Testimonianza

Quando la cistite interstiziale rimane solo un brutto ricordo

Una condizione che può diventare invalidante e togliere libertà e serenità. Antonella racconta un percorso lungo, fatto di fatica e speranza, e di benefici progressivi che le hanno permesso di tornare a uscire e vivere con più normalità.

Cistite interstiziale
Bruciore
Urgenza
Ripartenza
Il punto di partenza
Dolore continuo e vita bloccata
Urgenza minzionale, bruciore e difficoltà a uscire o viaggiare.
Il percorso
Sedute periodiche e progressione
Un lavoro graduale nel tempo, senza forzare e con attenzione al corpo e all’emotivo.
Il cambiamento
Più autonomia, più serenità
Benefici riportati: meno “crisi”, meno bruciore e più libertà di movimento.

Questa pagina riporta un’esperienza personale ed è presentata a scopo informativo. Il percorso è integrativo e non sostituisce diagnosi o terapie mediche. Dove opportuno, il testo è stato reso più leggibile mantenendo il senso del racconto.

Oggi riesco a resistere un’ora o un’ora e mezza: posso uscire, viaggiare e tornare a una vita più normale. Ho di nuovo una vita.

01

Una fragilità che parte da lontano

Antonella racconta di essere stata “una bambina fragile”, con infezioni frequenti e, dopo una polmonite in età pediatrica, un lungo periodo di visite e controlli. Nel tempo emergono valori di ANA molto alti e un lieve fenomeno di Raynaud.

Dopo anni di ospedali e pareri contrastanti, decide di allontanarsi dalle visite. La vita riprende un equilibrio fino ai 24 anni, quando inizia un bruciore urinario che non passa.

02

Dolore continuo e diagnosi difficile

“Per 24 ore al giorno tutti i giorni stavo male”: urgenza continua, bruciore, gonfiore vescicale, esami senza batteri e la sensazione di non essere creduta. La ricerca personale, anche grazie alla formazione in farmacia, la porta a ipotizzare una cistite interstiziale, poi confermata da specialisti.

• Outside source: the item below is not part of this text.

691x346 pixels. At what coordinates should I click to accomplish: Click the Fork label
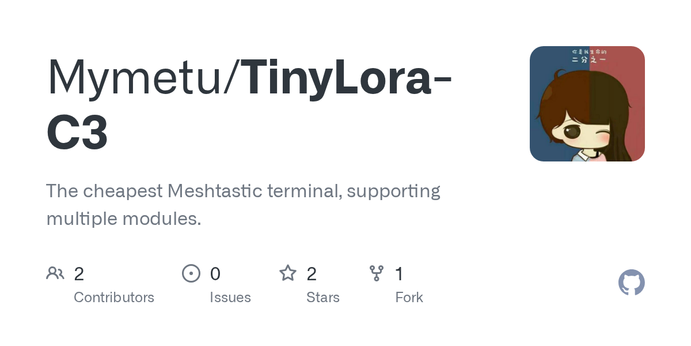(409, 298)
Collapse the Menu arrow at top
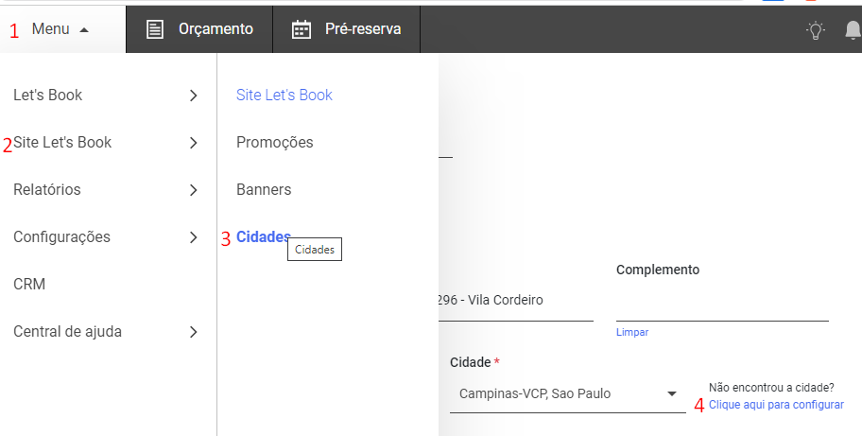Image resolution: width=862 pixels, height=436 pixels. tap(84, 29)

Il racconto include esperienze mediche vissute come molto traumatiche, con procedure dolorose e la paura di ripeterle. In quel periodo la vita diventa “sopravvivenza”.

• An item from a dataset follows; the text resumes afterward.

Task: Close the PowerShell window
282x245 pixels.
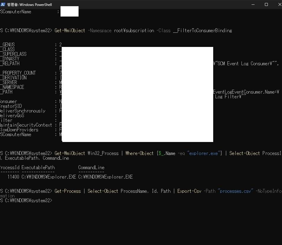Action: point(279,4)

Un momento di calma e sollievo (immagine temporanea)
Quando il dolore limita tutto, la prima cosa che serve è ritrovare un po’ di respiro e di speranza.
03

L’incontro con il percorso energetico

Navigando online, Antonella scopre un’esperienza simile alla sua e decide di provare anche un percorso di biorisonanza energetica. Racconta che durante le sedute non avverte dolore e che già questo, per lei, è “magnifico”.

Gli spostamenti erano difficili: urinava molto frequentemente e viaggiare era faticoso. Con il tempo riferisce un alleggerimento del bruciore, soprattutto al mattino, e “crisi” meno frequenti.

04

I benefici nel tempo: più autonomia

Antonella racconta di aver seguito una seduta al mese per circa un anno, poi una seduta ogni mese e mezzo. Descrive una riduzione importante dei sintomi e la possibilità di resistere più a lungo, cosa che le permette di uscire, viaggiare, spostarsi in macchina e uscire a cena con gli amici.

Nel suo racconto, questo percorso ha riaperto la speranza verso il futuro e una vita più serena.